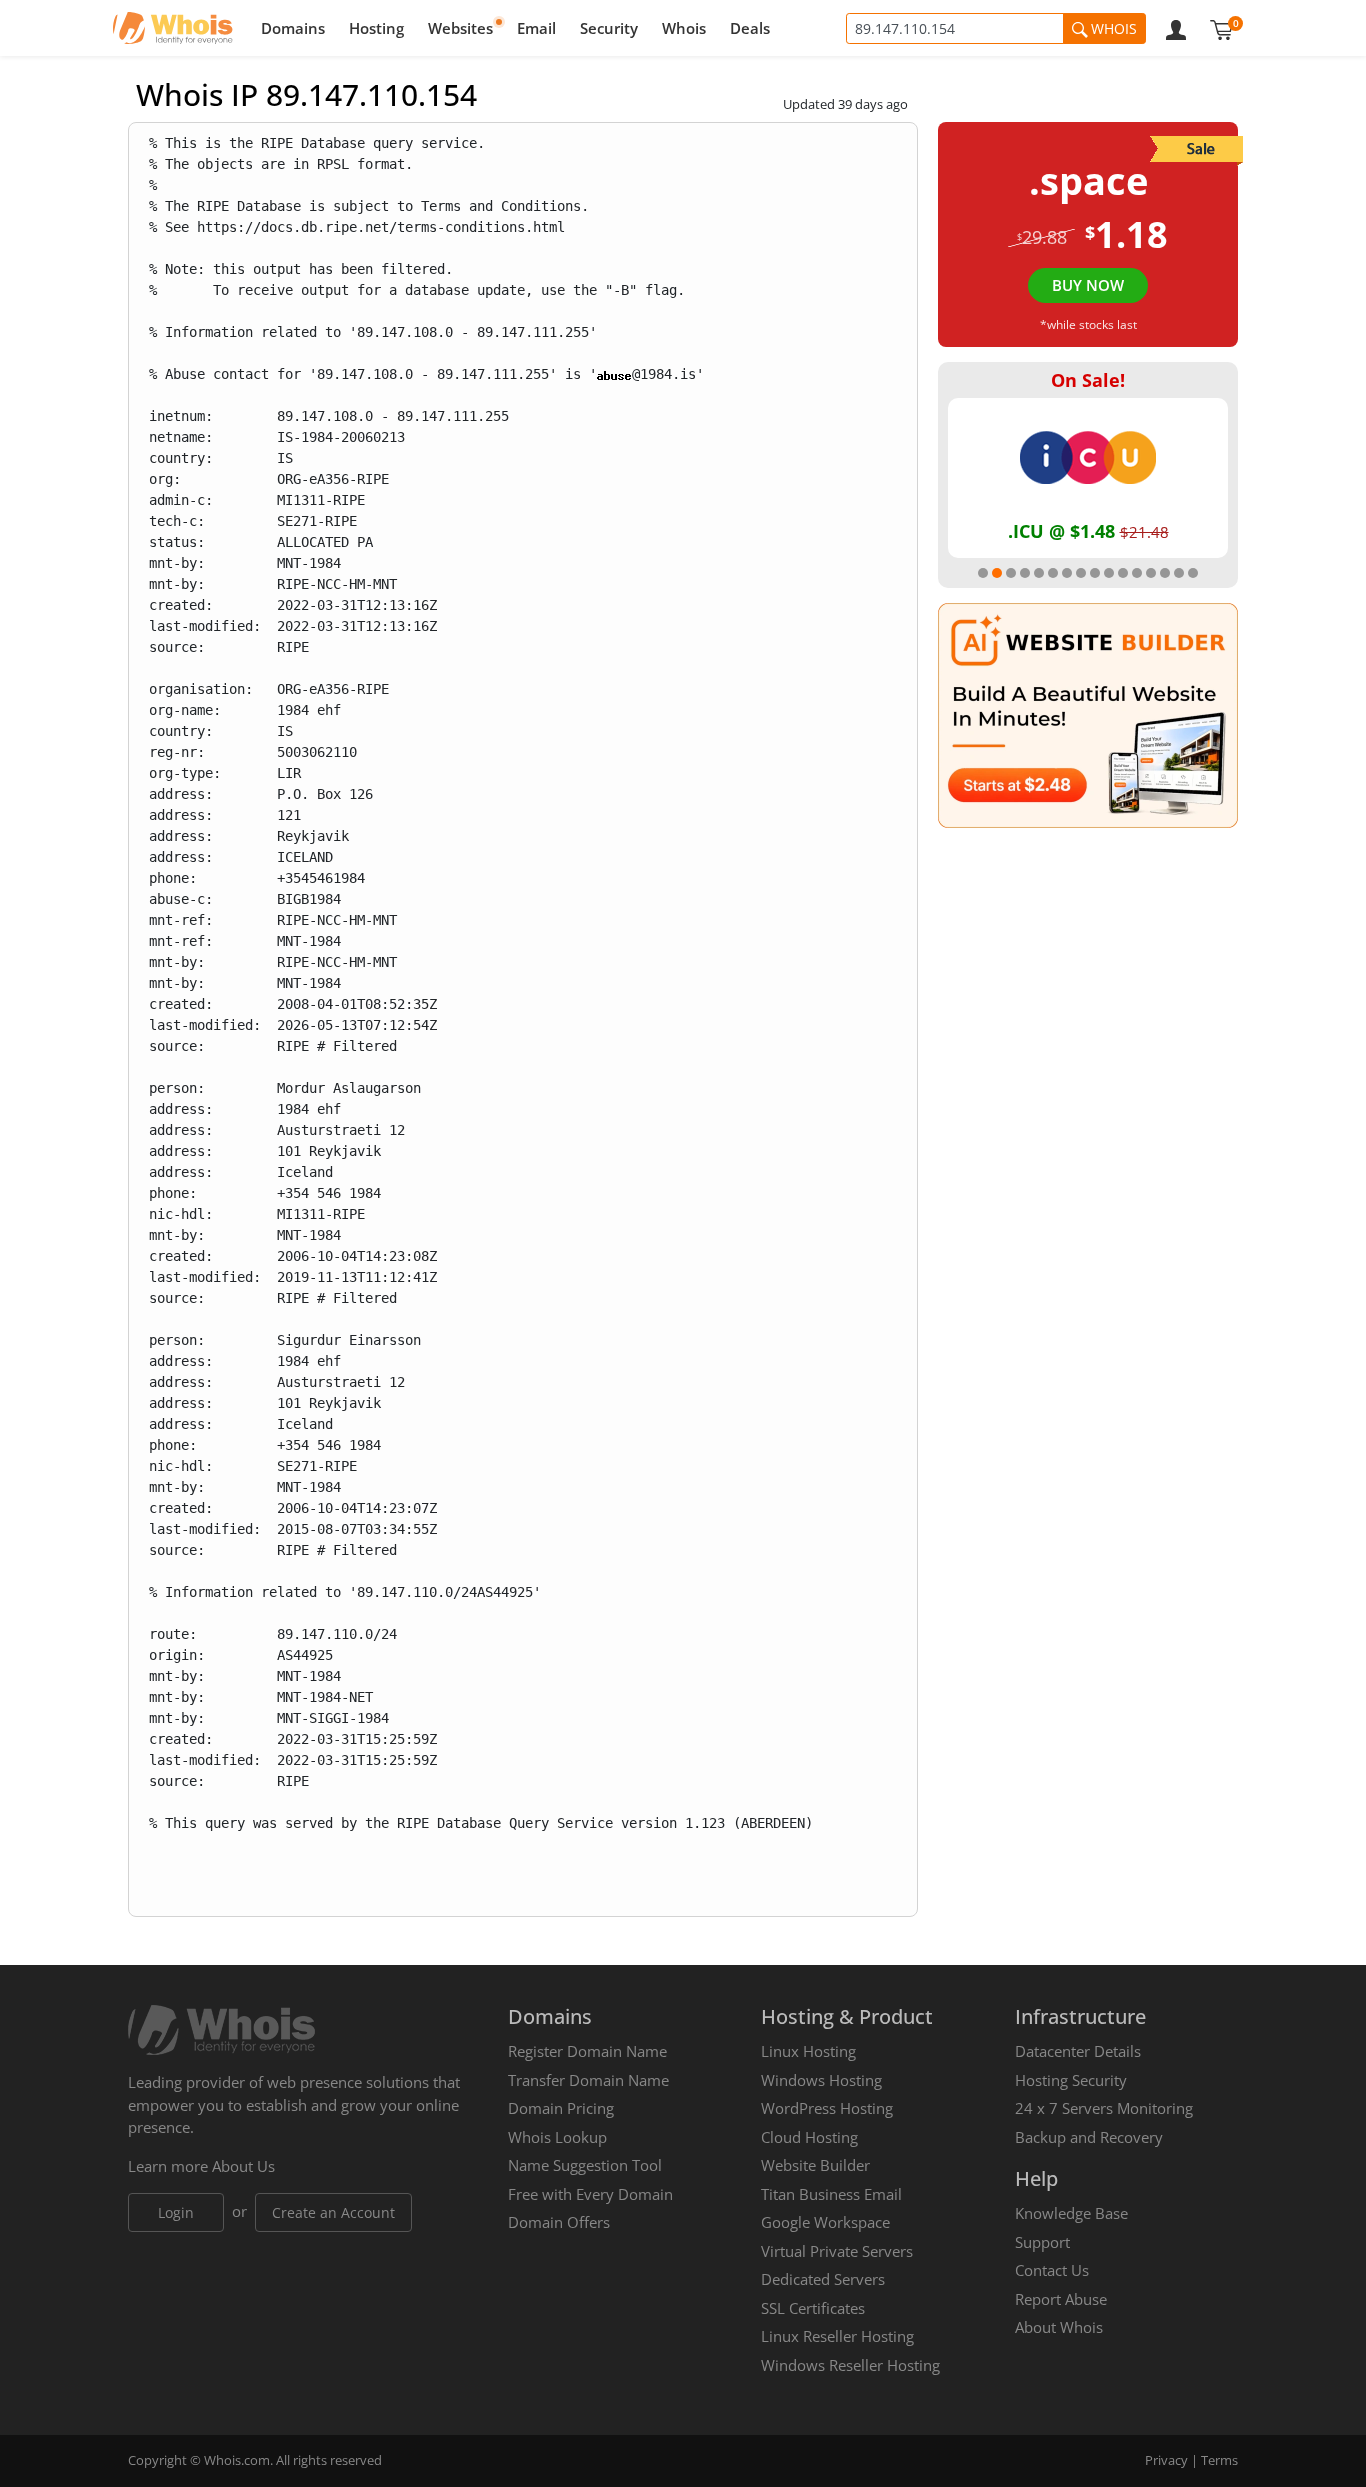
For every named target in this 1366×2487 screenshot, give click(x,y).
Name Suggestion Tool (585, 2165)
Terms (1219, 2460)
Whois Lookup (557, 2137)
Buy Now (1088, 285)
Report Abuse (1061, 2299)
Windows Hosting (821, 2080)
------------------------
• _Task to carry out_
Line by line, transcribe the records exactly, omitting the images.

• _Output for this task_
For every named target in this 1366×2487 screenshot, give click(x,y).
Name Suggestion Tool (585, 2165)
Terms (1219, 2460)
Whois Lookup (557, 2137)
Buy Now (1088, 285)
Report Abuse (1061, 2299)
Windows Hosting (821, 2080)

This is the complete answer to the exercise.